Nella camera esterna c'erano meno soldati di quelli che ricordava e Kareikos stava inveendo contro un ragazzone, alto quanto lui, ma dall'aria impaurita.

«Vostra Altezza, avete scoperto qualcosa?» Il generale congedò il soldato e si avvicinò.

«Qualcosa sì, ma molte altre ne restano da indagare» mormorò. Gli stivali scricchiolarono sul sottile strato di sabbia nera che ricopriva la pavimentazione della caverna. «Deve essere portata al castello. Ho bisogno di più aria, luce e spazio. Oltre che dei miei libri.»

Il generale annuì e cominciò a ringhiare ordini che rimbombavano sotto la volta.

Alla luce del sole, tutto sembrava meno cupo. Una piccola folla di cittadini si era raccolta fuori alla Grotta del Pescatore, tenuta a distanza dai soldati. La voce del ritrovamento si era diffusa, nonostante i tentativi di deviare l'attenzione delle persone comuni. Nei mesi trascorsi erano arrivate molte persone, tra le quali anche dei sacerdoti. E proprio uno di loro era, in quel momento, intento a pregare la Dea insieme alla maggior parte dei curiosi, ai quali si erano aggiunti due soldati, compreso il ragazzone in preda al panico che aveva fatto perdere le staffe al generale.

«Altezza.» Kareikos si fece avanti. «Ho dato ordine di portare una lettiga coperta, per cercare di tenere nascosto ciò che è stato trovato. Ma sarà saggio farla uscire dal cerchio?»

«No, non lo è.» Scosse la testa e lo disse più a se stessa che al generale. «Penserò io a rendere sicuro il trasporto e sarò presente in ogni sua fase.»

Quando la lettiga arrivò, Astoria vi impresse dei simboli di contenzione che avrebbero bloccato l'eventuale magia oscura presente nella donna. O almeno così sperava. Operò all'interno della camera grande, lontano da sguardi indiscreti, e Kareikos dovette sollevare la donna e porla sul mezzo di trasporto, vista la reticenza dei suoi sottoposti.

Il piccolo corteo si avviò sulla strada sterrata che portava al castello; percorse la costa, nella rada vegetazione che confinava con la spiaggia e stormiva alla leggera e profumata brezza marina. Lo stridere dei gabbiani si mescolava all'incedere dei loro mesti passi. Fugaci e timorose occhiate lambivano la lettiga e i quattro soldati che la portavano guardavano soltanto la strada.

«Hai avuto notizie di Eric?» chiese Astoria rompendo il silenzio.

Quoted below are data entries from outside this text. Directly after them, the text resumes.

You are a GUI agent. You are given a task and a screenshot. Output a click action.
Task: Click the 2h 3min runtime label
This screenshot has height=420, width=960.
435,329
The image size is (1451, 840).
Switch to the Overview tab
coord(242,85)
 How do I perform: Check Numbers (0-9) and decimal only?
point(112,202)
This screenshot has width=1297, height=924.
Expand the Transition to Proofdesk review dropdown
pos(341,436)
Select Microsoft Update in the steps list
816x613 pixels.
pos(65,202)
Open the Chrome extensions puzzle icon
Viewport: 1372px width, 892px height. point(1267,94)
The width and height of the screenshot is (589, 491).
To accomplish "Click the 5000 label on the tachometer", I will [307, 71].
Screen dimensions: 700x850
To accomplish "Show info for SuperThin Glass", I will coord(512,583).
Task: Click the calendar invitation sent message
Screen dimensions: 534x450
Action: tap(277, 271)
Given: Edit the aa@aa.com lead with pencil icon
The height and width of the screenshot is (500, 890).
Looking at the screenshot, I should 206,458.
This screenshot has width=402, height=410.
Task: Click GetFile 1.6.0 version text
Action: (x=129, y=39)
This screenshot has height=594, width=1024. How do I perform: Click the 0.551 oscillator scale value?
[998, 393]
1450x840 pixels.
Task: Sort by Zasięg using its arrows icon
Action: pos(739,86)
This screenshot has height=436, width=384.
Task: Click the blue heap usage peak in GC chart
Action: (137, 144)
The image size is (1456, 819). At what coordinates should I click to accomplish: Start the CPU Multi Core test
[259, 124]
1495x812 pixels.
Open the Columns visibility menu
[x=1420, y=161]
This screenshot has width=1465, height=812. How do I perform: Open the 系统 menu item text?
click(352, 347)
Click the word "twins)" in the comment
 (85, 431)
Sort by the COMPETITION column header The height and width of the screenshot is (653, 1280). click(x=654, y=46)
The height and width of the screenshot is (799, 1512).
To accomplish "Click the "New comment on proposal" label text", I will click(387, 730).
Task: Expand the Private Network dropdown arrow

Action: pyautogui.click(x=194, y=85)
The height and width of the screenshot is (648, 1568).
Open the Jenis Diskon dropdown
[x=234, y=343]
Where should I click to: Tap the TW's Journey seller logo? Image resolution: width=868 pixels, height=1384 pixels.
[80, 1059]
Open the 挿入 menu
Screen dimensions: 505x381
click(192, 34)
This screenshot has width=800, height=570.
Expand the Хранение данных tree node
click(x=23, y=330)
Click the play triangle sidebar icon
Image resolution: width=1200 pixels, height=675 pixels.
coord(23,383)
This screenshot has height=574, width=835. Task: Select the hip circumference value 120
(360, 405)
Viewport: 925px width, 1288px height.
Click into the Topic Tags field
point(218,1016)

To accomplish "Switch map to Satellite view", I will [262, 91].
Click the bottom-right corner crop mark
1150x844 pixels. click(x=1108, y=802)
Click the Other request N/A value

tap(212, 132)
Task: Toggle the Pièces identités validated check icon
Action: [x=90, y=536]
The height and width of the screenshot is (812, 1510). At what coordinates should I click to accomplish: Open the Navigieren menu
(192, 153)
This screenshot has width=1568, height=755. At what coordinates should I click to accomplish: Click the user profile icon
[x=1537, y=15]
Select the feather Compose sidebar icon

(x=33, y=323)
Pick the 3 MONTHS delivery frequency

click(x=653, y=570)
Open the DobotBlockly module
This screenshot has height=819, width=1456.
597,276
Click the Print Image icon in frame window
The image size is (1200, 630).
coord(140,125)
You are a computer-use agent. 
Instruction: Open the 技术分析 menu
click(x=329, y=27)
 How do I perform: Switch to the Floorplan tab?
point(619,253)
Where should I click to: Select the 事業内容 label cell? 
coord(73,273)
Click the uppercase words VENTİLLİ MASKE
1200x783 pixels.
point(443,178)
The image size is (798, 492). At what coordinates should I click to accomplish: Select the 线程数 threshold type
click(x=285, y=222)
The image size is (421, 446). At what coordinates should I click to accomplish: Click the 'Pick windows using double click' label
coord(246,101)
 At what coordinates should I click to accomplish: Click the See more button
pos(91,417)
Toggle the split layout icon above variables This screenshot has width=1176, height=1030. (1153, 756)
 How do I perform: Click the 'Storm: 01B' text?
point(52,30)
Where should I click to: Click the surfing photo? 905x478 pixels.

«No, Vostra Altezza» rispose il generale. «Nessuna notizia recente, almeno.»

Arrivarono sul tratto di strada lastricata che separava le case dal castello, e furono raggiunti dal vociare dei passanti, dallo scalpitare dei cavalli e dalle urla di alcuni bambini. Uno sparuto gruppo di cittadini riconobbe in lei la propria principessa; fu salutata da diversi inchini che, in risposta, ricevettero un sorriso e un saluto con la mano. Ben presto furono raggiunti da altre persone, ma la piccola folla dovette fermarsi alle prime due torri di guardia, all'imbocco del ponte che portava a Castelnovo.

Ogni volta che rientrava a casa, Astoria sentiva il cuore riempirsi di gioia. La Torre di Guardia e la Torre di Mezzo facevano da cornice al trionfale ingresso scolpito nel marmo bianco. Ma quel giorno la sensazione era di stare per introdurre una bestia feroce tra le mura in cui si sentiva più sicura. Solo che non vedeva alternative.

Fece sistemare l'ospite in una camera nell'ala est, vicino alla Torre del Sole e ai propri appartamenti, non prima di aver isolato la stanza dal piano astrale.

Una parte di lei le diceva che stava commettendo un grosso errore, che quella donna poteva essere pericolosa, prova ne era il gran numero di sigilli che aveva trovato. L'altra parte le diceva che, con ogni probabilità, aveva trovato una vittima di un vecchio maleficio e, forse, avrebbe avuto l'opportunità di aiutarla.

Le fece visita più volte al giorno, trovandola sempre addormentata.

Passò gran parte del tempo a consultare vecchi tomi di magia oscura. Nessuno parlava di un incantesimo dagli effetti simili a quelli che stava osservando. C'era quello di pietrificazione, quello di immobilizzazione, quello del sonno e quello per rianimare i cadaveri. Tutti incompatibili con le condizioni della donna.

Areina non aiutava. Ed Eric ancora non tornava.

Venne la notte, alla quale seguì l'alba e Astoria tornò a farle visita.